Traveling to Europe During COVID: What You Need to Know

Visitors get a PCR test outside a hospital in Athens. The exam is required to transit through London on the way back to the United States.

Writer: Steve Dinnen

*Passport: Check.
*Online flight check-in completed: Check.
*Electronic results of fresh PCR test: Check.
*Completed Passenger Locator Form, also electronic, specified by the country to be visited: Check.
*COVID vaccination card to present to anyone who demands it for entry to a bar or restaurant or museum: Check. 

Summer vacation in Europe is back, but with some extra steps needed now that COVID and its nasty delta variant still lurk. Nearly every country (see a very useful list compiled by the Points Guy) will allow Americans in, and the United States will let them return. But restrictions have been placed on travelers, and if you don’t follow the rules, the airlines will deny you boarding.

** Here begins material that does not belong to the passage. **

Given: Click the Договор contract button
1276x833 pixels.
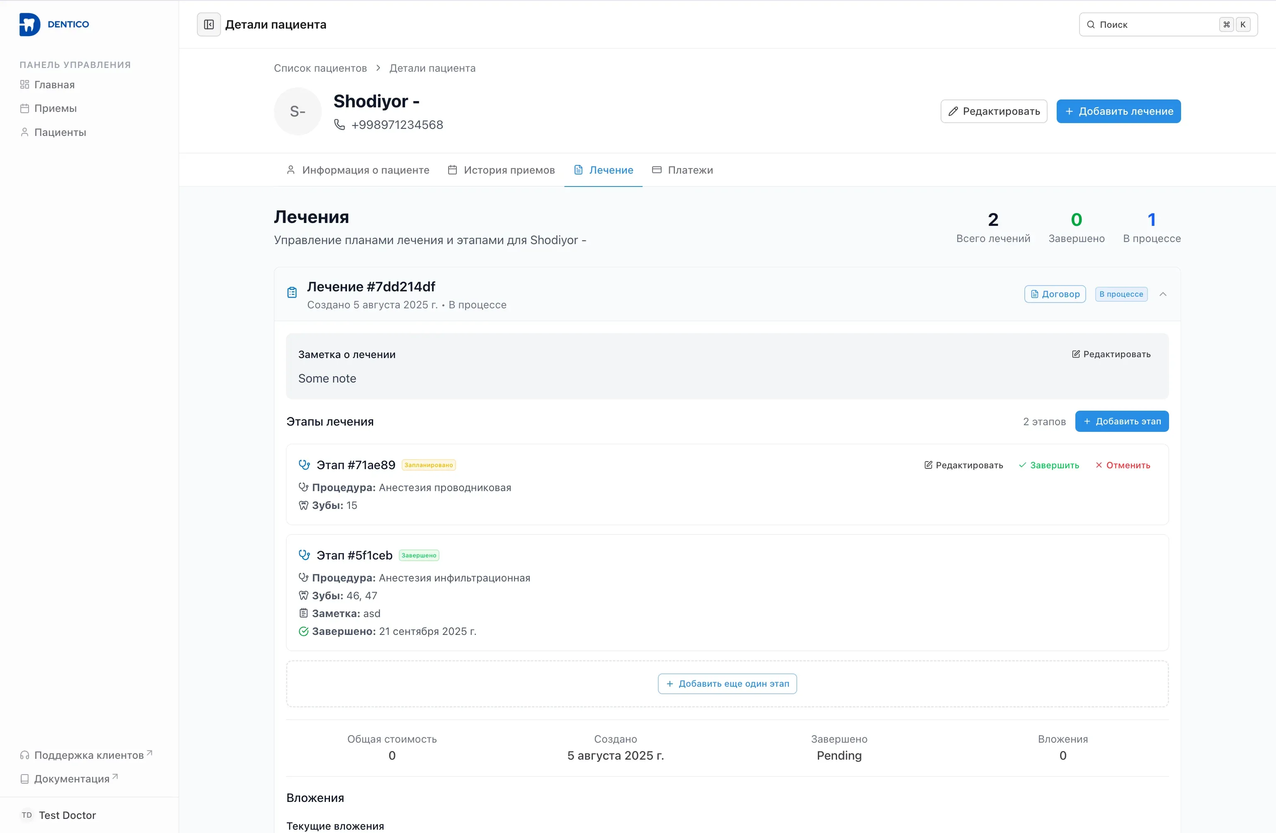Looking at the screenshot, I should tap(1055, 294).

A just-completed trip to Greece, coupled with an upcoming visit to Spain, have taught me some lessons you may find useful as you plan your travels. For starters, look to the airline website, plus the government of whichever country is on your itinerary, for up-to-date entrance requirements. It is from both of them that I learned I would need a COVID-19 PCR test and a Passenger Locator Form both to enter Greece and to transit through London’s Heathrow Airport on my return. An entire industry has sprung up to administer PCR exams. You can get one done at Des Moines International Airport, or many other spots around town, though it’s best to do so the day before you travel (and it can’t be older than 72 hours).

For my return, my hotel in Athens had suggestions of PCR test sites, though I had pre-booked a PCR test at a hospital nearby. Greeks love to eat outdoors and apparently tend to health matters there as well, as my nose was swabbed as I stood on the sidewalk outside the hospital’s entrance (pictured above). Twenty Euros and two hours later, results were emailed to me.

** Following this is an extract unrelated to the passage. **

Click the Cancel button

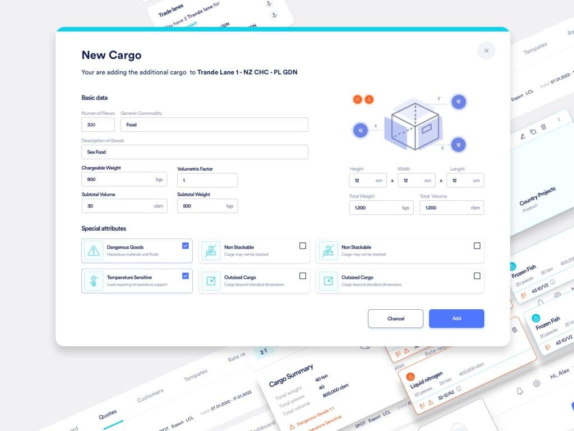coord(395,318)
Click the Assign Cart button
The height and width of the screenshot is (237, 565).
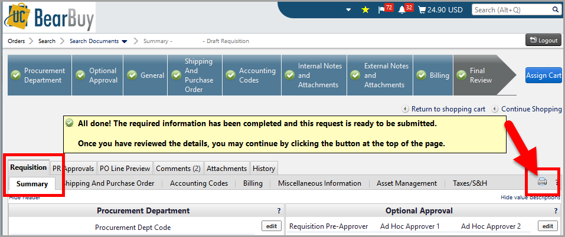[543, 75]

Both the Greek and British governments (and virtually every other country in Europe) require what they call Passenger Locator Forms, documents that list your flight particulars, where you’ll be staying, contact information. You’ll need to complete them before starting your trip, and airline workers will ask to see them at check-in. No form, no fly.

I had emailed a copy of both my PCR exam and PLFs to the hotel front desk and they printed them out. That way I had a hard copies of the documents, both of which also were imprinted with QR codes that officials could look up. I also used a QR code at the British Airways Galleries First lounge at Heathrow, to order drinks and food as I awaited my flight to Dallas. You cannot walk up to the bar, which was 10 feet from me, and order a drink. BA’s tasty and practical buffet line has been replaced with a code-accessed menu. (A minor aside: Eighteen months ago I had no idea what Zoom was. Eighteen days ago, I had no idea what a QR code was. Times have changed.)

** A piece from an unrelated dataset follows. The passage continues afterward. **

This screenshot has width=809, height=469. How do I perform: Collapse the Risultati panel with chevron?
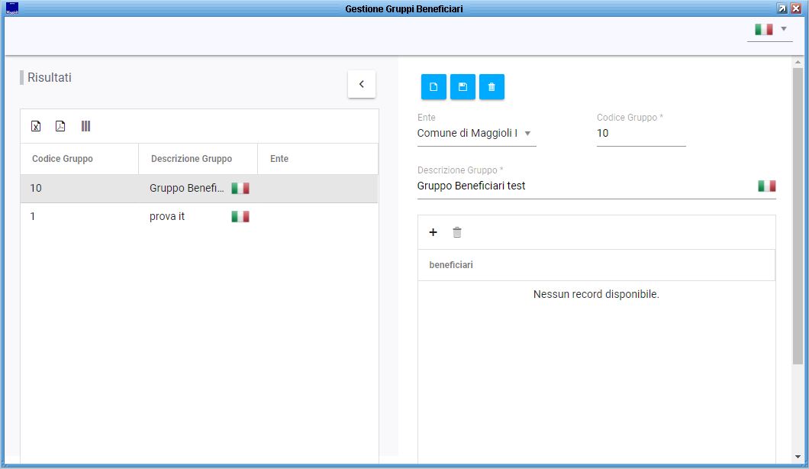(362, 84)
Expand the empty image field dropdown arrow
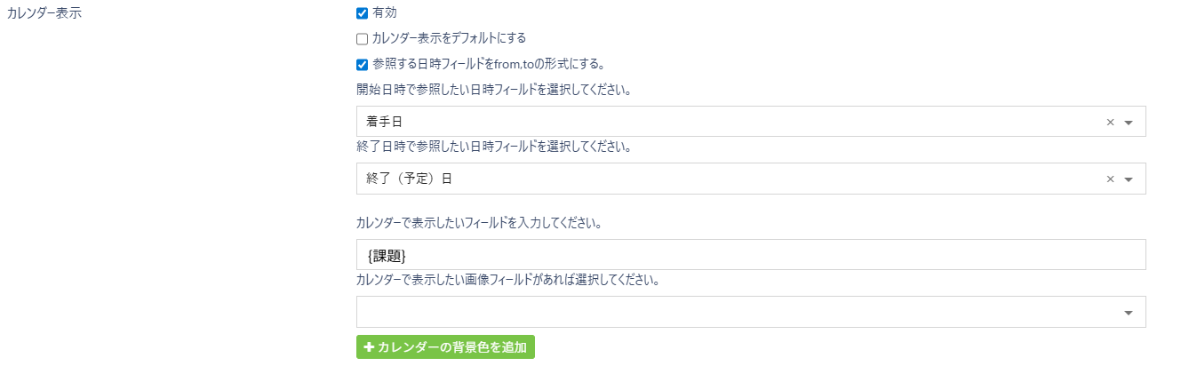Screen dimensions: 1189x366 [1129, 313]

As for that COVID card: Get the shot. I got “carded” numerous times in Greece by restaurateurs who demanded proof of vaccination. (I had shrunk my card to wallet-sized and laminated it, courtesy of Office Depot.) France, Germany, Italy—most European destinations—are issuing “green passes” that show vaccinations and allow entrance to bars, restaurants and public places. They’re accepting the paper COVID cards Americans have gotten (though Yanks can now apply online for the French Health Pass).

Take along masks. They don’t hand them out much in Europe, but you’re expected to wear one in the airport, on the metro, at a museum, etc.

With the delta variant raising a ruckus, these rules are subject to change. Before you go, triple-check requirements with your airline, the government in your destination country, and the U.S. Embassy there.